Samedi 07 août 2010.
Je sépare cette journée en deux parties, en raison de son importance. Ce premier article sera consacré à une balade inoubliable qui a marqué ma vie, je veux la partager.
Il est 05h30 quand je me réveille. Doucement, je sors dans la fraîcheur des montagnes, et profite de la vue, depuis la cour de l’école. Peu après, l’un de nos monos, J., pointe le bout de son nez. Il doit être presque 6h. Contrairement à son collègue, c’est sa première fois en Inde, et il est tout aussi émerveillé que nous chaque jour. Adepte de randonnée, il se décide donc à partir découvrir les alentours de bon matin, et me propose de le suivre. Je me hâte, ravie de bouger un peu, malgré la fatigue de cette très courte nuit. Après avoir dépassé le village, d’où viennent la plupart des enfants de l’école, encore endormi, nous empruntions un sentier inconnu. Je regretterai toute ma vie de n’avoir pas eu d’appareil photo avec moi ce jour-là. Je n’ai jamais rien mémorisé aussi solidement que ce que j’ai vu durant cette marche.
Autour de nous, la nature était totalement pure, vierge de toute activité humaine, et florissante. 2 pas hors du sentier suffisaient pour tomber nez à nez avec une flore surprenante et magnifique. Les plantes resplendissaient, de mille et une couleurs, mêlant odeurs, textures, formes aussi originales et poétiques les unes que les autres. La faune se faisait discrète, mais les insectes étaient tout autant surprenants. Même les arachnides, souvent craints, haïs, tués dans nos contrées, se montraient d’une diversité incroyable et se paraient des plus belles teintes pour le plaisir des yeux, ou des camouflages sans précédents. A tout cela s’ajoutait l’air pure des immensités de l’Himalaya, et les premières lueurs du jour, se reflétant sur les flancs des montagnes. La beauté, la beauté simple, naturelle, dont on parle pour une femme, pour un enfant, toute son essence était là, sous mes yeux ébahis. Nous avions grimpé, beaucoup, et haut, j’étais exténuée, j’avais faim, mal aux jambes, aux pieds, mais nous étions vivants, grains de poussière au milieu de ces étendues immaculées, nous contemplions la réelle merveille du monde. Ce n’était pas le Colosse de Rhodes, ni les Jardins de Babylone, encore moins une pyramide, ou un mausolée, c’était ce que le Monde, le notre, cette Terre qui nous abrite, a de plus beau à nous offrir. C’est le seul moyen qu’elle a, aujourd’hui, de se faire entendre au près de ceux qui la piétinent sans y prêter attention, en se dévoilant ainsi, à nu, elle nous crie, nous prie presque, de regarder cette magnificence, de réaliser que c’est cela que l’on détruit chaque jour.
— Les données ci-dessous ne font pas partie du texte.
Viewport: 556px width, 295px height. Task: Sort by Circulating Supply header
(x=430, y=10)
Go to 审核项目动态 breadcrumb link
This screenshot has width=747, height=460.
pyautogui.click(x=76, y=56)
C’est bête mais j’en pleure, rien que de me souvenir, de me remémorer ce paradis, cet espace parfait de sérénité et d’innocence. J’en pleure parce que, justement, ce n’est plus qu’un souvenir. J’en pleure de ne pas pouvoir transmettre cette expérience, cette sensation autour de moi, de manière aussi juste, vraie, et claire que l’était ma vision.
Si, un jour, s’offre à vous le bonheur parfait de la rencontre avec la Terre vierge, gravez-le dans votre mémoire, faites-en des photographies, des films, des croquis, notez les mots, les sentiments qui vous traversent, et offrez-les au monde entier, pour que chacun puisse voir, se rendre compte qu’éteindre la lumière, l’ordinateur, la télé, quand ça peut être fait, ce n’est jamais bénin. Arrêtons d’habituer la Terre à nos caprices, apprenons à vivre avec elle, parfois même pour elle. La nature a bien plus à nous offrir que ce que nous pouvons imaginer de plus beau.